15 Temmuz 2016 akşam saatlerinde, Jandarma Okullar Komutanı Tuğgeneral Sadık Köroğlu lojmanında yemek yerken, Jandarma Okullar Komutanlığı Kurmay Başkanı Vekili Kurmay Albay Murat Koçyiğit’ten bir telefon aldı. Daha sonra mahkemede yaptığı savunmasında, Murat Koçyiğit ile görüşmesini şu sözlerle özetleyecekti:
“Telefonda bana kendisinin Akıncı Üssü’nde olduğunu, orada farklı ve ciddi bir hareketliliğin bulunduğunu, Genelkurmay Başkanlığı Karargâhı’na terör saldırısı tehdidi üzerine Özel Kuvvet personelinin takviye gittiğini duyduğunu ifade etti… Daha sonra Jandarma Genel Komutanlığı Beştepe Harekât Merkezi’ni aradım. Harekât Merkezi’nden, Genelkurmay Karargâhı’nın etrafında kalabalık toplandığını, hatta kendilerine silah kullanıldığı yönünde bilgiler geldiğini, terör saldırısı olabileceğini öğrendim… Gece eğitimimizin olduğunu, emniyet tedbirlerini artıracağımızı söyledim. Gece eğitimi için hazır personel olduğunu öğrenince kuvvet talebinde bulundular. Göndereceğimi belirttim.”[1]

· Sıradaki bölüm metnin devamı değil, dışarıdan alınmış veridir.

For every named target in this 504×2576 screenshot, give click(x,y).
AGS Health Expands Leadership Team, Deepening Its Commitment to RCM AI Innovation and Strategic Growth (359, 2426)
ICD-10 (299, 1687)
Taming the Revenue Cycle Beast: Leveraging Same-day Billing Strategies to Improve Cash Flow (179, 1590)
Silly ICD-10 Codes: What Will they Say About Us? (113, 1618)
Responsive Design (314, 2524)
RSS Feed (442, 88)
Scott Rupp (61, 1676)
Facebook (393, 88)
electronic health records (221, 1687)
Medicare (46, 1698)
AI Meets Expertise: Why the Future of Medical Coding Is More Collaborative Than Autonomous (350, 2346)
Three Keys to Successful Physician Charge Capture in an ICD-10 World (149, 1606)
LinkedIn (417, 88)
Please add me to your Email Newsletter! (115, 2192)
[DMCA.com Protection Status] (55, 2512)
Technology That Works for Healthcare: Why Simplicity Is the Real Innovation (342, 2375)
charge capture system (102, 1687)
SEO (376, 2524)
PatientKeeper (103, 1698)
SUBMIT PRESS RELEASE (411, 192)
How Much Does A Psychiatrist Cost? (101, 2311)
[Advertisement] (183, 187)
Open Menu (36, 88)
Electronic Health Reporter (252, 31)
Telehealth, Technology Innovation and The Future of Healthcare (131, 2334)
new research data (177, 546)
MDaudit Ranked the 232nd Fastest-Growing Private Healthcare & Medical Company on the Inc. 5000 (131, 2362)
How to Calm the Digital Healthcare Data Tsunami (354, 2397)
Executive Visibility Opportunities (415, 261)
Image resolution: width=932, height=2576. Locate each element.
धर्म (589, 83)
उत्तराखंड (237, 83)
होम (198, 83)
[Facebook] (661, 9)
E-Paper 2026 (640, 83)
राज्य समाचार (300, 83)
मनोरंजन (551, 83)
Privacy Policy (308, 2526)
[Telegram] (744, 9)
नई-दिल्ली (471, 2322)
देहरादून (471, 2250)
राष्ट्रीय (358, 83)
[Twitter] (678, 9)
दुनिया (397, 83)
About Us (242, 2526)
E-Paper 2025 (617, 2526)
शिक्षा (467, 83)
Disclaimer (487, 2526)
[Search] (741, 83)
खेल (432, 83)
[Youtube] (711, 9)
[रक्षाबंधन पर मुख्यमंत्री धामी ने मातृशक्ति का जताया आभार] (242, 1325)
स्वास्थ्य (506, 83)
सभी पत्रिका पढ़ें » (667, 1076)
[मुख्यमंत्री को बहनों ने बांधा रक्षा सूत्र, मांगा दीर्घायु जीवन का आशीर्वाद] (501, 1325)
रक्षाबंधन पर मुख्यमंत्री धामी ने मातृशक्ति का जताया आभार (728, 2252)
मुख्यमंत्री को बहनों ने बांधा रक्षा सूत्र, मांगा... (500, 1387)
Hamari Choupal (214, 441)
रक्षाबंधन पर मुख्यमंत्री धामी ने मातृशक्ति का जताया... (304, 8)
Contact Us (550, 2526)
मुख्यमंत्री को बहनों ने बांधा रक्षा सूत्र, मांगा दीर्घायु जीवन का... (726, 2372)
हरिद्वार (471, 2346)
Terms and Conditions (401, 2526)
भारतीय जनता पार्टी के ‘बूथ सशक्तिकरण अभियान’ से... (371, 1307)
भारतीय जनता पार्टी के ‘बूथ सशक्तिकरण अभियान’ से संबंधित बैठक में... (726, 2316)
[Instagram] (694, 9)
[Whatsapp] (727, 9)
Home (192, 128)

Murat Koçyiğit ile geçen konuşmanın da etkisiyle kışla güvenliği konusuna odaklanan Sadık Köroğlu, o gün yaşananları şu sözlerle anlattı: “Haberciler Tarık Görener’i bağlamada gecikince kendisini cepten aradım ve dön emri vererek gece eğitimini iptal etmesini, tim tim hazırlık yapılmasını, mühimmat da verilmesini, nizamiyelerin takviye edilmesini ve hemen yanıma gelmesini emrettim. Bu tür durumlarla meslek yaşamınızda nadiren karşılaşırsınız… O anki koşullarda değerlendirme yaptım. Bir kargaşa, bir bilinmezlik ve emniyetsiz bir durum söz konusuydu. Ayrıca Beştepe’deki Jandarma Genel Komutanlığı Karargâhı sakindi ama ilerleyen zaman içerisinde ne gibi bir tehlikeyle karşılaşılaşılacağını kimse bilemezdi. Genelkurmay Karargâhı’ndaki, o an için terör saldırısı olarak tanımlanan durumun Beştepe’deki Jandarma Karargâhı için de geçerli olabileceği ihtimalini düşündüm… Buraya takviye kuvvet gitmesinde fayda olacağını değerlendirdim. Harekât Merkezi’nin de bu yönde talebi söz konusuydu. Gerekirse Beştepe’den, bakanlıklardaki Jandarma Karargâhı’na da kuvvet kaydırmak seri ve kolay olacaktı. 17 Şubat 2016 tarihinde, Genelkurmay Başkanlığı’nın askeri lojmanlarının ve Kara Kuvvetleri Komutanlığı’nın bulunduğu bölgede, askeri araçların geçişi sırasında meydana gelen patlama sonrası kuvvetli terör eylemleri beklendiği yönünde çok sık uyarı mesajları geliyordu… Bir de 15 Temmuz, hatırladığım kadarıyla PKK’nın Suriye’de gerçekleştirdiği ilk konferansın yıldönümüdür. Böyle zamanlarda birliklerde tedbirler artırılır, personel takviye edilir. Ben komutan olarak sorumluluk üstlenerek durumdan vazife çıkardım. Gece eğitimini iptal ettim. Birlik emniyeti ve lojman güvenliği tedbirlerinin alınmasına yöneldim. Jandarma Genel Komutanı’nın istediği emniyet kuvvet takviyesini gönderdim. Yani, yapılması gerekenleri tereddüt göstermeden yaptım… Tarık Görener’e personelin tedbirli olmasını, ilave personel ve mühimmat takviyesinin yapılmasını, nizamiyelerden askeri araç ve personel çıkışının olmamasını, ilave takviye planına nöbet yerlerinin kritik ve hassasiyet arz eden bölgelerinin de dahil edilmesini, özellikle 2 no’lu nizamiyenin bu bölgeye hâkim konumu, boş binalar ve ormanlık alanlar nedeniyle kesinlikle kullandırılmamasını ve benzeri talimatlar verdim.”[2]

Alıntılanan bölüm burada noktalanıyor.